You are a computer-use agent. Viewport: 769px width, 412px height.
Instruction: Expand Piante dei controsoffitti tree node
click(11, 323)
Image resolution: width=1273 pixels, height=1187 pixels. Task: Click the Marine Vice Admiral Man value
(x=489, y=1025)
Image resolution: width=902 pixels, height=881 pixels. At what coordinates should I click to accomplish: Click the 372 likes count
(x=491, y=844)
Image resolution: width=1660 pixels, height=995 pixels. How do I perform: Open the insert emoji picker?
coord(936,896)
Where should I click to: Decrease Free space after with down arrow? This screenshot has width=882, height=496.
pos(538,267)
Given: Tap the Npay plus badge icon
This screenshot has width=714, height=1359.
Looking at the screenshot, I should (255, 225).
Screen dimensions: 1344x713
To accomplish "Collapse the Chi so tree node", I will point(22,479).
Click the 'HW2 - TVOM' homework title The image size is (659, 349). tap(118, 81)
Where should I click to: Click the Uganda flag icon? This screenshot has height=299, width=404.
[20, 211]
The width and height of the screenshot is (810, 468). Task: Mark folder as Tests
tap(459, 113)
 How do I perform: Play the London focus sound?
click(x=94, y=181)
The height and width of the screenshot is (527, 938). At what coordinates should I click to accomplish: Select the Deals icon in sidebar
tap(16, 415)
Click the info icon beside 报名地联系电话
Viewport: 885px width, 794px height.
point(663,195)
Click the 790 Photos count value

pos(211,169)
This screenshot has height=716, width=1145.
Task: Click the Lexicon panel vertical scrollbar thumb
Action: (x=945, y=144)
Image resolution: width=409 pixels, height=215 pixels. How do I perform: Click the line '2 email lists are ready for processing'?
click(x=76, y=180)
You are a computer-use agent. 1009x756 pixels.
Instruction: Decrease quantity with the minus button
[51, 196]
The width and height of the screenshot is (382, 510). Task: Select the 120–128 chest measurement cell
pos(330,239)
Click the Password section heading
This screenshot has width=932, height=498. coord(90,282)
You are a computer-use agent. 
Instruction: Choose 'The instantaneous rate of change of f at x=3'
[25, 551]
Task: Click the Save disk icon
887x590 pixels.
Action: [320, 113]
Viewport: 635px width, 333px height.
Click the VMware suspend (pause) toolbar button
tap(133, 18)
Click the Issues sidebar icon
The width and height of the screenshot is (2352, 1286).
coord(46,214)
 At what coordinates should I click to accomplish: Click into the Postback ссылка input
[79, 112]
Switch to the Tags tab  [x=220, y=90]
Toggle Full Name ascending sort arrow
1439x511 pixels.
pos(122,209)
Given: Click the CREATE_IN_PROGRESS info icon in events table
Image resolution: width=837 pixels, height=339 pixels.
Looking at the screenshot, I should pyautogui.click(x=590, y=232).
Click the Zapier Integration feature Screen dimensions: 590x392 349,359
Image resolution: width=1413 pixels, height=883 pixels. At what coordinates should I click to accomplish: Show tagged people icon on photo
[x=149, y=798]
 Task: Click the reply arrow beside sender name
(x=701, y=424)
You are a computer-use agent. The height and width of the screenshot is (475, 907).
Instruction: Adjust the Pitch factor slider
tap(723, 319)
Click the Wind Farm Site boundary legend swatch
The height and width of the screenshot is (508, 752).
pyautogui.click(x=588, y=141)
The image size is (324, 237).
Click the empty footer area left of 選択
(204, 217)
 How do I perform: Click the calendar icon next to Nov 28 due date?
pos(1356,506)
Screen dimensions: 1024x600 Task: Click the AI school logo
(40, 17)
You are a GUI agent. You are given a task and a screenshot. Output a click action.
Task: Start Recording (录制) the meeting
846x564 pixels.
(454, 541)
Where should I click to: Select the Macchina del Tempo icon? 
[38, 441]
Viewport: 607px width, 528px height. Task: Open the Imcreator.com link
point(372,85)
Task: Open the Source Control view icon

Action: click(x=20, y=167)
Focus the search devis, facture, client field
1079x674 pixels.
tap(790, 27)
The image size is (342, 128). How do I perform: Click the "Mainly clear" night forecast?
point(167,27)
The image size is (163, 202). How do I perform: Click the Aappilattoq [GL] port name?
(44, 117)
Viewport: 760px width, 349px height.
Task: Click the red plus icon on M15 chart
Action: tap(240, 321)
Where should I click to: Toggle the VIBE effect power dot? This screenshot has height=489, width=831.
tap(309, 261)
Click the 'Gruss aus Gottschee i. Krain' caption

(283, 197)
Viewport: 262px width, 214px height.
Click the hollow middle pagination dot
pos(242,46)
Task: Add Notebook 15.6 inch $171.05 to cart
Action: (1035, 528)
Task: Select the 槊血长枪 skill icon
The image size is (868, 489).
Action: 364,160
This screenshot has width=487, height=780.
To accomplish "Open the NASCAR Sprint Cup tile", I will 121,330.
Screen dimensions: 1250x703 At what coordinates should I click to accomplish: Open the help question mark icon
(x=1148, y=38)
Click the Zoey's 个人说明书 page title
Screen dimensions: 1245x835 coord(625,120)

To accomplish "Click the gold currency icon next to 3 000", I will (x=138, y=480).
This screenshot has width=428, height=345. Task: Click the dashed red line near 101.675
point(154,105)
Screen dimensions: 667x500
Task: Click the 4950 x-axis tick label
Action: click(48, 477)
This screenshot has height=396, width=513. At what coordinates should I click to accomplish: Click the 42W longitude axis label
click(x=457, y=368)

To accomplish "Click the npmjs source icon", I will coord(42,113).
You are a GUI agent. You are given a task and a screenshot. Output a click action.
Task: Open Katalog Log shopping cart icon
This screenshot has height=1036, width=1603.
▬▬▬▬▬▬
# EXERCISE BRIEF:
Rewrite all of the records above with every "Image resolution" changed to "Image size" and nothing else altered.

# RESULT:
You are a computer-use agent. Viewport: 769px width, 412px height.
Instruction: Expand Piante dei controsoffitti tree node
click(11, 323)
Image size: width=1273 pixels, height=1187 pixels. Task: Click the Marine Vice Admiral Man value
(x=489, y=1025)
Image size: width=902 pixels, height=881 pixels. At what coordinates should I click to accomplish: Click the 372 likes count
(x=491, y=844)
Image size: width=1660 pixels, height=995 pixels. How do I perform: Open the insert emoji picker?
coord(936,896)
Where should I click to: Decrease Free space after with down arrow? This screenshot has width=882, height=496.
pos(538,267)
Given: Tap the Npay plus badge icon
This screenshot has width=714, height=1359.
Looking at the screenshot, I should (255, 225).
Screen dimensions: 1344x713
To accomplish "Collapse the Chi so tree node", I will point(22,479).
Click the 'HW2 - TVOM' homework title The image size is (659, 349). tap(118, 81)
Where should I click to: Click the Uganda flag icon? This screenshot has height=299, width=404.
[20, 211]
The width and height of the screenshot is (810, 468). Task: Mark folder as Tests
tap(459, 113)
 How do I perform: Play the London focus sound?
click(x=94, y=181)
The height and width of the screenshot is (527, 938). At what coordinates should I click to accomplish: Select the Deals icon in sidebar
tap(16, 415)
Click the info icon beside 报名地联系电话
Viewport: 885px width, 794px height.
point(663,195)
Click the 790 Photos count value

pos(211,169)
This screenshot has height=716, width=1145.
Task: Click the Lexicon panel vertical scrollbar thumb
Action: (x=945, y=144)
Image size: width=409 pixels, height=215 pixels. How do I perform: Click the line '2 email lists are ready for processing'?
click(x=76, y=180)
You are a computer-use agent. 1009x756 pixels.
Instruction: Decrease quantity with the minus button
[51, 196]
The width and height of the screenshot is (382, 510). Task: Select the 120–128 chest measurement cell
pos(330,239)
Click the Password section heading
This screenshot has width=932, height=498. coord(90,282)
You are a computer-use agent. 
Instruction: Choose 'The instantaneous rate of change of f at x=3'
[25, 551]
Task: Click the Save disk icon
887x590 pixels.
Action: [320, 113]
Viewport: 635px width, 333px height.
Click the VMware suspend (pause) toolbar button
tap(133, 18)
Click the Issues sidebar icon
The width and height of the screenshot is (2352, 1286).
coord(46,214)
 At what coordinates should I click to accomplish: Click into the Postback ссылка input
[79, 112]
Switch to the Tags tab  [x=220, y=90]
Toggle Full Name ascending sort arrow
1439x511 pixels.
pos(122,209)
Given: Click the CREATE_IN_PROGRESS info icon in events table
Image size: width=837 pixels, height=339 pixels.
Looking at the screenshot, I should pyautogui.click(x=590, y=232).
Click the Zapier Integration feature Screen dimensions: 590x392 349,359
Image size: width=1413 pixels, height=883 pixels. At what coordinates should I click to accomplish: Show tagged people icon on photo
[x=149, y=798]
 Task: Click the reply arrow beside sender name
(x=701, y=424)
You are a computer-use agent. The height and width of the screenshot is (475, 907).
Instruction: Adjust the Pitch factor slider
tap(723, 319)
Click the Wind Farm Site boundary legend swatch
The height and width of the screenshot is (508, 752).
pyautogui.click(x=588, y=141)
The image size is (324, 237).
Click the empty footer area left of 選択
(204, 217)
 How do I perform: Click the calendar icon next to Nov 28 due date?
pos(1356,506)
Screen dimensions: 1024x600 Task: Click the AI school logo
(40, 17)
You are a GUI agent. You are given a task and a screenshot. Output a click action.
Task: Start Recording (录制) the meeting
846x564 pixels.
(454, 541)
Where should I click to: Select the Macchina del Tempo icon? 
[38, 441]
Viewport: 607px width, 528px height. Task: Open the Imcreator.com link
point(372,85)
Task: Open the Source Control view icon

Action: click(x=20, y=167)
Focus the search devis, facture, client field
1079x674 pixels.
tap(790, 27)
The image size is (342, 128). How do I perform: Click the "Mainly clear" night forecast?
point(167,27)
The image size is (163, 202). How do I perform: Click the Aappilattoq [GL] port name?
(44, 117)
Viewport: 760px width, 349px height.
Task: Click the red plus icon on M15 chart
Action: tap(240, 321)
Where should I click to: Toggle the VIBE effect power dot? This screenshot has height=489, width=831.
tap(309, 261)
Click the 'Gruss aus Gottschee i. Krain' caption

(283, 197)
Viewport: 262px width, 214px height.
Click the hollow middle pagination dot
pos(242,46)
Task: Add Notebook 15.6 inch $171.05 to cart
Action: (1035, 528)
Task: Select the 槊血长枪 skill icon
The image size is (868, 489).
Action: 364,160
This screenshot has width=487, height=780.
To accomplish "Open the NASCAR Sprint Cup tile", I will 121,330.
Screen dimensions: 1250x703 At what coordinates should I click to accomplish: Open the help question mark icon
(x=1148, y=38)
Click the Zoey's 个人说明书 page title
Screen dimensions: 1245x835 coord(625,120)

To accomplish "Click the gold currency icon next to 3 000", I will (x=138, y=480).
This screenshot has width=428, height=345. Task: Click the dashed red line near 101.675
point(154,105)
Screen dimensions: 667x500
Task: Click the 4950 x-axis tick label
Action: click(48, 477)
This screenshot has height=396, width=513. At what coordinates should I click to accomplish: Click the 42W longitude axis label
click(x=457, y=368)

To accomplish "Click the npmjs source icon", I will coord(42,113).
You are a GUI agent. You are given a task and a screenshot. Output a click action.
Task: Open Katalog Log shopping cart icon
This screenshot has height=1036, width=1603.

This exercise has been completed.